The Third Time: SGI vs Commodity Hardware

At SGI, I saw the same thing from the other side.

SGI systems were state-of-the-art for graphics and visualization. Powerful workstations. Specialized hardware.

But commodity PCs were improving rapidly. GPUs were evolving. Linux was gaining traction.

The PCs weren’t as good—until they were.

Engineers began to realize they could do much of their work on:

  • cheaper machines

  • widely available hardware

  • systems they controlled directly

And once again:

  • work began to move off

  • then more work

  • then most work

SGI didn’t disappear overnight. But the direction was clear.


A Side Story: Search That Actually Worked

While at SGI, I was responsible for maintaining a commercial search engine used by the support organization. It indexed dozens of data sources—documents, databases, tickets, engineering notes.

It was large. It was expensive. And it didn’t work particularly well for the kinds of queries engineers actually made.

Engineers searched for things like:

  • error messages

  • part numbers

  • hex codes

  • version strings

The commercial system was tuned for text. It struggled with those “odd” tokens.

So I built a small alternative using Xapian, running on my own desktop PC. I didn’t have the storage to index everything, so I chose the highest-value sources—support cases and OS data.

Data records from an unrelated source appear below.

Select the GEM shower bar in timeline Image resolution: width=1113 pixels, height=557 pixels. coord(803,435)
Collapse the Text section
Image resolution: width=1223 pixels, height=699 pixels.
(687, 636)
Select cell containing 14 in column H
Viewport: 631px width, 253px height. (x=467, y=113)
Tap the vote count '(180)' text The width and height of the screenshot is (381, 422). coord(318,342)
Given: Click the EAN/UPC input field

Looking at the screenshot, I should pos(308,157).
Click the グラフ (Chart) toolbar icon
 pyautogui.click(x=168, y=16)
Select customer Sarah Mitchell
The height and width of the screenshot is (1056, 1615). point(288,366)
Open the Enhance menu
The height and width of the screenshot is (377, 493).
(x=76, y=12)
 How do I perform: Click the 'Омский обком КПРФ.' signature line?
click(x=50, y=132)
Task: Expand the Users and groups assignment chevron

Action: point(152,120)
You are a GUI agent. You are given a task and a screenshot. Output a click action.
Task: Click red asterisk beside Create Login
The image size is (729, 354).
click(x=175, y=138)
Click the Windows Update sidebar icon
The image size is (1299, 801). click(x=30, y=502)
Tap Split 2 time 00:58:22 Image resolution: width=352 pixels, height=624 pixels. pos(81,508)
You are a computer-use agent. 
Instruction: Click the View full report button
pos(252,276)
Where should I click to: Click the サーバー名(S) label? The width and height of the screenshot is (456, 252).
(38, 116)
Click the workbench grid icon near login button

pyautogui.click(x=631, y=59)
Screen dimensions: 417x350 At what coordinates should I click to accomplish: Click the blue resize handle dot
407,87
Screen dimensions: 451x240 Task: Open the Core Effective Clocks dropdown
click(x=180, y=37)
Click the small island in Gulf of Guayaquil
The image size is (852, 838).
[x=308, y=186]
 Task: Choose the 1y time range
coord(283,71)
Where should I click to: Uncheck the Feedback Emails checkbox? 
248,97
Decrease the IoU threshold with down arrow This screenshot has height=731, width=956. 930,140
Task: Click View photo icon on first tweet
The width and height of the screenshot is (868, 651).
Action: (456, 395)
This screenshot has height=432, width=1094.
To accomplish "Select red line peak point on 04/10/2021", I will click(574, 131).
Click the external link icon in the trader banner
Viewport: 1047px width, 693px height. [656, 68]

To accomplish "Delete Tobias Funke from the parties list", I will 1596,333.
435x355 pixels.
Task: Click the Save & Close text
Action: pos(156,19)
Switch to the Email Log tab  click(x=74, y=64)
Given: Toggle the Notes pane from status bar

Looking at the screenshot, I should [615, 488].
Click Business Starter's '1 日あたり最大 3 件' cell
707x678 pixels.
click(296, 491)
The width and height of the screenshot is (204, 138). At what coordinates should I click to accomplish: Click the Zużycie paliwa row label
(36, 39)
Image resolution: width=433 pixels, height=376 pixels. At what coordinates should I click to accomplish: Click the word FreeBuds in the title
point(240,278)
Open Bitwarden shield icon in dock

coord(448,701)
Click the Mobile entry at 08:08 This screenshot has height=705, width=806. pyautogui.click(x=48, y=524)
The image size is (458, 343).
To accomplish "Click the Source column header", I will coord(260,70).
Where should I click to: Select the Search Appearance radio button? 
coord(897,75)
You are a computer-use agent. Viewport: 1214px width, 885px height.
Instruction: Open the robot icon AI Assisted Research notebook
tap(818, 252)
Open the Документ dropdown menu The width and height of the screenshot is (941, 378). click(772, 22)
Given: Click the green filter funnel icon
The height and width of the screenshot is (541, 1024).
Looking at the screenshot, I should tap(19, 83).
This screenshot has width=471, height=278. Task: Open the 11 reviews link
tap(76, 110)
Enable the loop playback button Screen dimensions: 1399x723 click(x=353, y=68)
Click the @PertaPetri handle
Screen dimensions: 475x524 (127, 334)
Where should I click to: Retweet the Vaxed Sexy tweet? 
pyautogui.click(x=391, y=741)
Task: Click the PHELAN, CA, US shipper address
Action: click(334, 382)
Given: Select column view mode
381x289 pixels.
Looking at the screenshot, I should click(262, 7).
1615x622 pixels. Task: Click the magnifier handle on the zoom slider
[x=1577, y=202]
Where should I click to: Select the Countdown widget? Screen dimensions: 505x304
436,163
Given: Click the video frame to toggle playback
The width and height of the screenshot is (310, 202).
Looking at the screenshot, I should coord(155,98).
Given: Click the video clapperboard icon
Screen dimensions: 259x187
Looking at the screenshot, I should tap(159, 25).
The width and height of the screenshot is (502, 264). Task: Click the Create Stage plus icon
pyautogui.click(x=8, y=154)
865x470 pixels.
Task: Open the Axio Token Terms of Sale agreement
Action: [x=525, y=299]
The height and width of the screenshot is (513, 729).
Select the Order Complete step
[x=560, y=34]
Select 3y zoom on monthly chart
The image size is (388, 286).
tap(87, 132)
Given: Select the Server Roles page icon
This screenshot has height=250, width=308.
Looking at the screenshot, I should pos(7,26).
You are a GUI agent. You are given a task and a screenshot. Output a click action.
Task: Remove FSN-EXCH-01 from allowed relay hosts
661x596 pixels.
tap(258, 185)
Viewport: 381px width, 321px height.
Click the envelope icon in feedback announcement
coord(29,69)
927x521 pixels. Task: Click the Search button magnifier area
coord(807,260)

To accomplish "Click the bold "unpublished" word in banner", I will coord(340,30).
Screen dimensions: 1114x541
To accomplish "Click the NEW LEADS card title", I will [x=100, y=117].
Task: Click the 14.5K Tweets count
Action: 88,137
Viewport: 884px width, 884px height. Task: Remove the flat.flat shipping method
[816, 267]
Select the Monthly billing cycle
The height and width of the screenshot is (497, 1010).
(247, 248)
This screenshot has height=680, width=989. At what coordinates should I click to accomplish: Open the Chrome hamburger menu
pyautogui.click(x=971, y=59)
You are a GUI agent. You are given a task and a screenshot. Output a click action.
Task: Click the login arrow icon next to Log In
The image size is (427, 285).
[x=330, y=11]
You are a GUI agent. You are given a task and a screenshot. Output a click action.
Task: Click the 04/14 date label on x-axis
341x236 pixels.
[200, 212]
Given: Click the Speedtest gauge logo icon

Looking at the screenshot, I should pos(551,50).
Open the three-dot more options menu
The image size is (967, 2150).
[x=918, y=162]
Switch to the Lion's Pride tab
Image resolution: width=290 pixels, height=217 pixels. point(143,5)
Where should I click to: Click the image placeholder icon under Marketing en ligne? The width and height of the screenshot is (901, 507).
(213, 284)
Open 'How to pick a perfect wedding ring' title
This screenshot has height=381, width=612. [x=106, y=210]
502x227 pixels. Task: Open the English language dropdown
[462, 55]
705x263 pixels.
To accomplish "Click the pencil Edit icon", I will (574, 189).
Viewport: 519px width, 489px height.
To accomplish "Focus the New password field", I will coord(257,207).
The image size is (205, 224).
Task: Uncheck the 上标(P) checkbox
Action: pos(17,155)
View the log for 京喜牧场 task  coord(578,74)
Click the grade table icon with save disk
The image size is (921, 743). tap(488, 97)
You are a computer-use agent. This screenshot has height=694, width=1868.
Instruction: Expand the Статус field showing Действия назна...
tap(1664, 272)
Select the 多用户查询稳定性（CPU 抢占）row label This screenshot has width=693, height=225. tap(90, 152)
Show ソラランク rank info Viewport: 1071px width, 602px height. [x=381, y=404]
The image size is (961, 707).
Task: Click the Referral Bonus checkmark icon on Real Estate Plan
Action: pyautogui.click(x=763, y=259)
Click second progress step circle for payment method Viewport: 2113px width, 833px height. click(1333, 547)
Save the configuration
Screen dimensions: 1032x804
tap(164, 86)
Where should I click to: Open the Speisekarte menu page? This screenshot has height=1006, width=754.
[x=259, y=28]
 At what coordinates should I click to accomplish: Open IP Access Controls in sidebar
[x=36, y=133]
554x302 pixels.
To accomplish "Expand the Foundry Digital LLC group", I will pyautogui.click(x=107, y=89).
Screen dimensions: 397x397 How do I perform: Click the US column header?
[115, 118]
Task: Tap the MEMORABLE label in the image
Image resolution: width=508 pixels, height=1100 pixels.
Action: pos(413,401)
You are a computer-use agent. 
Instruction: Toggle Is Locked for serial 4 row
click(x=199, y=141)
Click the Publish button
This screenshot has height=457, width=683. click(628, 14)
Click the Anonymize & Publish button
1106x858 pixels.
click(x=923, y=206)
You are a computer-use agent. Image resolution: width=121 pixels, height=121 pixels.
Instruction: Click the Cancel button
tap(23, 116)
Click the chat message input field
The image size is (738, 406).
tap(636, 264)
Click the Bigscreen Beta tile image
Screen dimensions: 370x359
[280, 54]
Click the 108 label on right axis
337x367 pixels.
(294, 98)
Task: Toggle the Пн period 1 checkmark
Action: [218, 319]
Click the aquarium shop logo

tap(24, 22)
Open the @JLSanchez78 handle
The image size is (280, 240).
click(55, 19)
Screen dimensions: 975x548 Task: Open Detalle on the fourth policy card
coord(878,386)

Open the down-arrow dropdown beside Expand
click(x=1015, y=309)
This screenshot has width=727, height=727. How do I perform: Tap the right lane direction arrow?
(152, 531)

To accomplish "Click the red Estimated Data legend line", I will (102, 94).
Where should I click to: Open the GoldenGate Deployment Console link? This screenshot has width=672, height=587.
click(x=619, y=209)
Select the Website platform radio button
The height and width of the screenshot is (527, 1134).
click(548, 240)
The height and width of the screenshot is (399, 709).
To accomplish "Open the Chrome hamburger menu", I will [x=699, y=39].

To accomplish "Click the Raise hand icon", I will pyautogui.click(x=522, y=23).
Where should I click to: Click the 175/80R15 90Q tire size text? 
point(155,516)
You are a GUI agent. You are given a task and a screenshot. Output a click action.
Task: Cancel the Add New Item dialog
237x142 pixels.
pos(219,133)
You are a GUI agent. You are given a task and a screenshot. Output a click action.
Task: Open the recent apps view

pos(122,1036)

I made one key decision: use the same parsing rules for indexing and searching.

That was it.

The result?

Some engineers preferred my system over the official one.

Not because it was bigger. Not because it was more sophisticated.

Because it preserved the signal they needed.


The Pattern

After seeing this multiple times, the pattern becomes obvious:

  1. A centralized, expensive, high-end system dominates

  2. A smaller, cheaper, less capable alternative appears

  3. The alternative improves rapidly

  4. It becomes “good enough”

  5. Work begins to migrate

  6. The center of gravity shifts

It’s not a sudden revolution. It’s a gradual migration.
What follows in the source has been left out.